The party has already made its choice. It could have tried to block him again. It did not. The NEC had previously blocked Burnham from standing in Gorton and Denton; in Makerfield, it approved his route to selection, despite the same obvious issue that if he wins he is immediately disqualified from the Greater Manchester mayoralty, triggering a mayoral by-election.
That tells us something. Perhaps Starmer wants this contest? Perhaps he thinks it is better to have Burnham inside the tent than outside it. Perhaps he believes the party has no credible way of keeping him out without looking absurd. Perhaps he thinks a win in Makerfield shores up Labour, while a loss would wound Burnham. Whatever the calculation, it has been made.
Which makes the internal attacks stranger still. If Burnham loses, that is not just a defeat for Andy Burnham. It is another Labour defeat. It is another Reform advance. It is another headline about a Government unable to hold together its old heartlands. It is another piece of evidence for everyone - Left and Right alike - already saying that Labour is finished.
And for what? The emotional satisfaction of proving, in public, that some Labour members dislike the Labour candidate?
Have a look at the kind of print going out in Makerfield right now. I’ve attached two examples - one from Labour, one from Reform.
Reform’s letter is from Nigel Farage. It attacks the government, attacks Burnham, talks about boats, net zero, the ECHR, tax, crime and Westminster ambition. It claims that Makerfield needs a local person who will put the area first - but doesn’t even bother to name their candidate!
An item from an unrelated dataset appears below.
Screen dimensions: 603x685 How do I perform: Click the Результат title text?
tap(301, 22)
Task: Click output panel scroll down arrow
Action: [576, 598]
This is an extraordinary thing, really. A parliamentary by-election in which the would-be MP is treated almost as an administrative detail. The brand is Farage. The enemy is Labour. The target is Burnham. The candidate is somewhere behind the curtain, presumably waiting to be properly introduced once the vibes have done their work.
Labour’s letter, by contrast, is from the candidate. It talks about Makerfield. It talks about Burnham’s local connections. It talks about his record in Greater Manchester. It talks about his interests and plans; energy bills, rail fares, council housing, reindustrialising the North, and technical routes into good jobs.
It does not mention Reform. It does not mention Farage. It does not spend its limited space calling the other side names. This is a small thing, perhaps, but a revealing one. Reform accuses Labour of making the contest about attacks and Westminster ambition, while sending a leaflet from its party leader attacking Labour and Andy Burnham. Labour sends a leaflet from its candidate, simply making the case for what he has done and what he wants to do.
Set aside, just for a moment, the looming leadership question. Starmer clearly did when he chose not to push the NEC to repeat the Gorton and Denton decision. The immediate question is much simpler.
Labour members can have the argument about Starmer and Burnham after polling day. They almost certainly will. They may have it with spreadsheets, WhatsApp briefings, anonymous quotes, soft launches, hard launches, triangulated outriders and all the other grim ceremonial objects of internal Labour politics.
But right now, Andy Burnham is the Labour candidate in Makerfield. Reform is trying to beat him. And every Labour supporter who spends this by-election trying to undermine him is not defending Starmer. They are helping Nigel Farage make Labour look divided, bitter and unserious.
That is not loyalty. It is factional self-harm with a red rosette pinned to it.